# Source text:

[Start of section]

Jolie Beauty also believe biodegradable glitter is the future for festival goers, “Many festival sites have already banned the use of standard PET (plastic) glitters. This is because the small plastics can interfere with the direct environment and habitat. Many festivals are held in places of beauty, which are important to preserve. Festival bosses are pro-actively encouraging a "leave no trace" stance on their events.  Also, we are all becoming more aware of the effect it has on the ocean. Full body glitter painting definitely needs to be washed off. It is impossible to remove with a wipe! Therefore, biodegradable glitter is the only way to go.”

Lindsay Ginn from Broke and Beautiful, feels that festivals need to commit to becoming more sustainable.

[End of section]

# Information given:
[Start of section]

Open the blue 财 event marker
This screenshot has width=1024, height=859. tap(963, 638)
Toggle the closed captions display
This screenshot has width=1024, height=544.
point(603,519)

[End of section]

# Study questions:
• a. Summarize the passage on festival glitter in two sentences.
• b. List every name of a person or a business that appears in the passage on festival glitter.

# Expected outputs:
• a. Jolie Beauty argues that biodegradable glitter is the only way forward for festival goers, because many festival sites have banned plastic glitter to protect their surroundings, and festival bosses promote a "leave no trace" stance. Lindsay Ginn from Broke and Beautiful believes that festivals need to commit to becoming more sustainable.

• b.
- Jolie Beauty
- Lindsay Ginn
- Broke and Beautiful